■ ÉNONCÉ 1 ■
Relevez toutes les indications chiffrées de durée ou de date figurant dans l'extrait sur le statut des cheminots.
■ ÉNONCÉ 2 ■
Poursuivez l'extrait sur le statut des cheminots à partir de la dernière phrase donnée.

■ EXTRAIT ■
※ ※ ※
Le statut du cheminot est au cœur du bras de fer qui oppose actuellement le gouvernement et les syndicats. S’agit-il d’un énième combat ou du chant du cygne pour cette corporation, qui, plus qu’aucune autre, peut s’appuyer sur des traditions intimement liées au développement et à la modernisation de notre pays depuis plus de 150 ans ? Cette spécificité, qui a fait de la SNCF un pilier de la France à l’égal de l’armée ou jadis de l’Église, Clive Lamming la connaît mieux que quiconque. Non seulement il est un spécialiste reconnu des techniques, mais il a également été formateur de 1975 à 2003 à la SNCF, dont il a étudié les évolutions au fil des décennies. Voilà son analyse, au regard de l’histoire.

Le Point : Qui est à l’origine du statut des cheminots ?
※ ※ ※
■ EXTRAIT DES DONNÉES ■
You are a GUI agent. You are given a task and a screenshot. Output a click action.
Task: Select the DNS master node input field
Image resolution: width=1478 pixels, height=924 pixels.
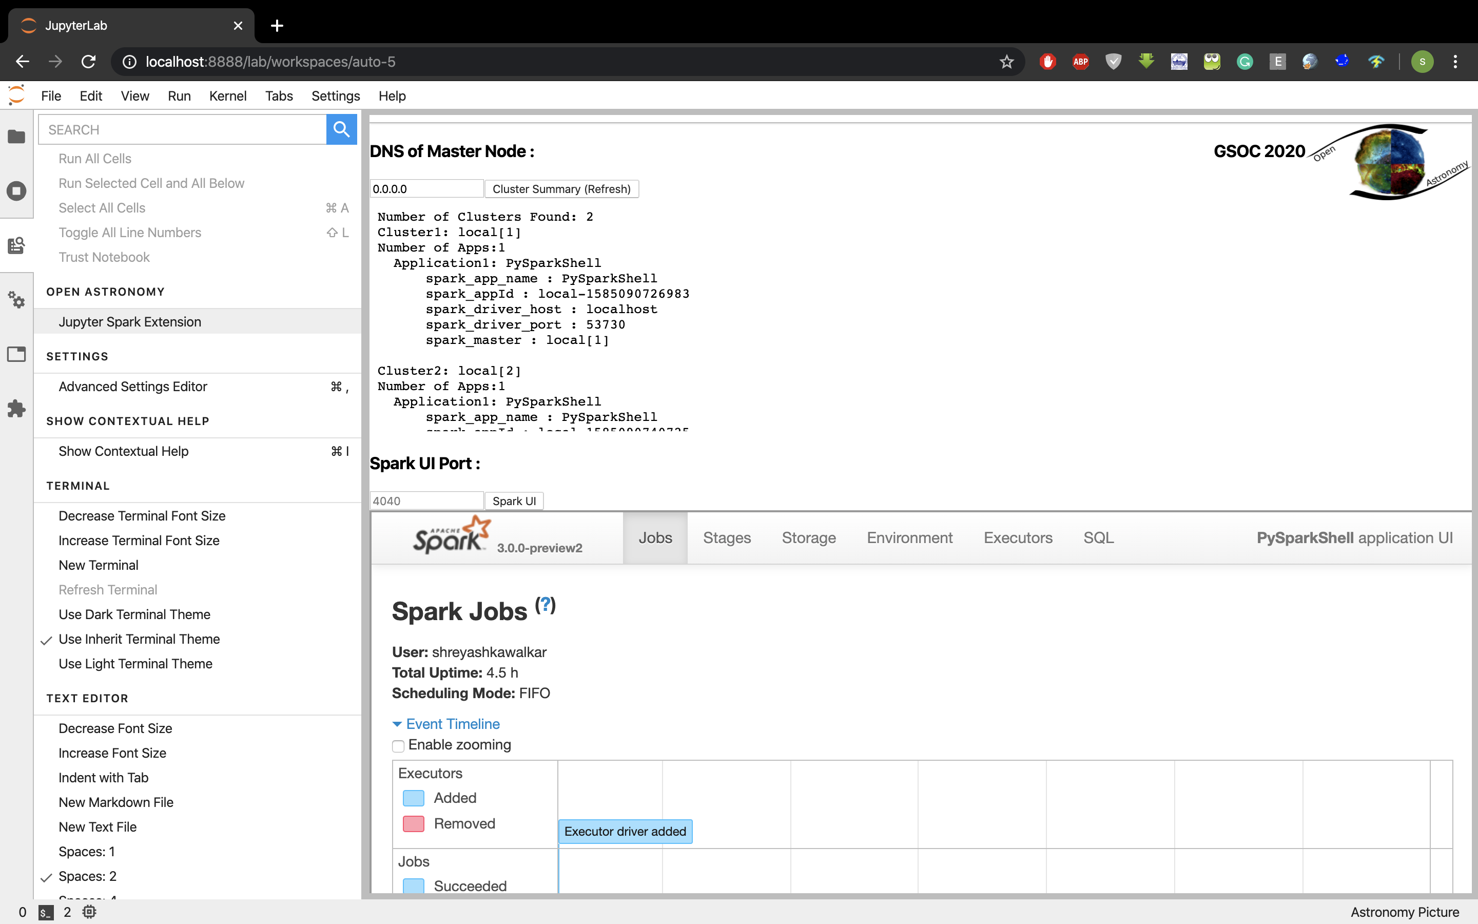coord(426,188)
※ ※ ※
■ RÉSULTAT ATTENDU 1 ■
- plus de 150 ans
- 1975
- 2003

■ RÉSULTAT ATTENDU 2 ■
Clive Lamming* : Il est l’œuvre d’un saint-simonien de conviction, Napoléon III, qui, dès 1853, conçoit les cheminots comme une immense armée chargée d’industrialiser la France. Car le pays est industriellement en retard. Or, vous avez beau produire, si vous ne disposez pas de transport, cette production ne sert à rien. Au XIXe siècle, il arrivait encore qu’une province meure de faim quand sa voisine regorgeait de richesses. Le chemin de fer peut remédier à ces inégalités. Mais, jusque-là, les compagnies engageaient au petit bonheur leur personnel, des paysans, des ouvriers, qui étaient très mal payés. Il n’était pas rare qu’en signe de protestation ils abandonnent le train en rase campagne. Napoléon III, pour fidéliser la main-d’œuvre, va donc leur accorder un statut très stable comparable à celui de l’armée, avec un certain nombre de garanties, dont, par exemple, déjà, la gratuité de transport pour la famille du cheminot. Les paysans seront affectés aux gares, les ouvriers aux dépôts, l’élite bourgeoise travaillant dans les bureaux.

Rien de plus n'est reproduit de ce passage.